As a preliminary answer, check out the Joel test:
http://www.joelonsoftware.com/articles/fog0000000043.html
Just an appetizer:
Do you use source control?
Can you make a build in one step?
Do you make daily builds?
Do you have a bug database?
Do you fix bugs before writing new code?
Do you have an up-to-date schedule?
Do you have a spec?
Do programmers have quiet working conditions?
Do you use the best tools money can buy?
Do you have testers?
Do new candidates write code during their interview?
Do you do hallway usability testing?
revision control system (eg. subversion, cvs, git)
In addition to yours I will put:
Unit Test Strategy
Integration Test Strategy
Defined Process
Release (delivery) strategy (like milestones, working packages and so on)
Source control branching strategy
What about documentation - how (comments in code, high-level specs), when, amount, who
How you will test - unit/acceptance/user testing
code versioning, some SVN/Git (or is it included in trac?)
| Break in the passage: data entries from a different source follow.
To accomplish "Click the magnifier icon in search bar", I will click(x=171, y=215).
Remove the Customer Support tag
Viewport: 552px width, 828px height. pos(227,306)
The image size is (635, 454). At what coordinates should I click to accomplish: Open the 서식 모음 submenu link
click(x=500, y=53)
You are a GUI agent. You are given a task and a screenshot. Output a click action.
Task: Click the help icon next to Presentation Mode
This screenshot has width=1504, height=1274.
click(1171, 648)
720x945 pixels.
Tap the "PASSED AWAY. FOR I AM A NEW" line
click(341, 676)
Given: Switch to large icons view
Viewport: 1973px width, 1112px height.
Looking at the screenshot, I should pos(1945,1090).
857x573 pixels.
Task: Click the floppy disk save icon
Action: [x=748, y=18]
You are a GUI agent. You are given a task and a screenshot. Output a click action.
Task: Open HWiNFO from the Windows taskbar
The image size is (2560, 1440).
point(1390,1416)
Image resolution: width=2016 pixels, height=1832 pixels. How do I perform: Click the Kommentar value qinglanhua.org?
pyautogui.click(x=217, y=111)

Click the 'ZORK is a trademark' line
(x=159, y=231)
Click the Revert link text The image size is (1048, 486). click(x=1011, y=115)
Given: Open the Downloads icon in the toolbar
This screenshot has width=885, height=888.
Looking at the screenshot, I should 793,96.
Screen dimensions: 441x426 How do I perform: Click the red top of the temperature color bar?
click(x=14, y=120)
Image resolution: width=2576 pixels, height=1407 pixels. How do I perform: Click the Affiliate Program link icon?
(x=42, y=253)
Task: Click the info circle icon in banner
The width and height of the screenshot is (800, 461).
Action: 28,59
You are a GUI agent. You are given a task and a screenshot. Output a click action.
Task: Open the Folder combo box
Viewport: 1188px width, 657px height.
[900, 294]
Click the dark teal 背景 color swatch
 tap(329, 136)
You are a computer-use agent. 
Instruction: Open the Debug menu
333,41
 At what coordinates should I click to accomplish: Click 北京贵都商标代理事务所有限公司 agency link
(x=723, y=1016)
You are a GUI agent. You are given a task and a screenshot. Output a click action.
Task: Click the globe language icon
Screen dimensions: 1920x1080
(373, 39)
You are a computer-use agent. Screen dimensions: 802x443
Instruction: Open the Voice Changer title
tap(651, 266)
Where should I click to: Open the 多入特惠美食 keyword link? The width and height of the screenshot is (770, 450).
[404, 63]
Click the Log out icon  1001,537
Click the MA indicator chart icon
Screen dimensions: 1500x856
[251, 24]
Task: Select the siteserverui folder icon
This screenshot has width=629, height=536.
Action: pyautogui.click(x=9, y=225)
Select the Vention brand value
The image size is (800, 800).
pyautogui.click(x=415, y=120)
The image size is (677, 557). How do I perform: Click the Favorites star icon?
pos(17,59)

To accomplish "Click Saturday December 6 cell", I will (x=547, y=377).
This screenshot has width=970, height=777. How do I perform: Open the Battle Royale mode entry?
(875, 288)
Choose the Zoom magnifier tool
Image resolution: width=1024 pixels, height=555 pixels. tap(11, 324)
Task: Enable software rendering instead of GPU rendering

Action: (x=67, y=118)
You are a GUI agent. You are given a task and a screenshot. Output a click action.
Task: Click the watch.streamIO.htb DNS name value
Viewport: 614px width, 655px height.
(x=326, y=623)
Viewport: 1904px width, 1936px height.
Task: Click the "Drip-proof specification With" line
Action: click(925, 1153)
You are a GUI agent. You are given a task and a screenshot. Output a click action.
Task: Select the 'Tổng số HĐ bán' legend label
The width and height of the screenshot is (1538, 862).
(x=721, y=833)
team roles and responsibilities - need to be done in ocntext of your project
Knowledge management is crucial. As you already plan to use wiki (like Trac or Redmine) you could use it for KM as well.
Functional testing is a mandatory part of any project. Unit testing is great and it works well for Agile projects but the functional testing is still necessary. You need at least a basic Test Plan. If you plan to have multiple projects or sub-projects a Test Strategy document or Wiki page would be good.
Test Cases, Acceptance Test Cases etc could be driven by your User Stories or their equivalents but they still have to exist in some form.
I would throw a file sharing server into the mix too. I thought version control was so basic, that I didn't even bother to put it there in the list. But its a good point version control.
Configuration Management Plan. You need to have a documented approach to your development workstreams, how you will be merging between then, etc.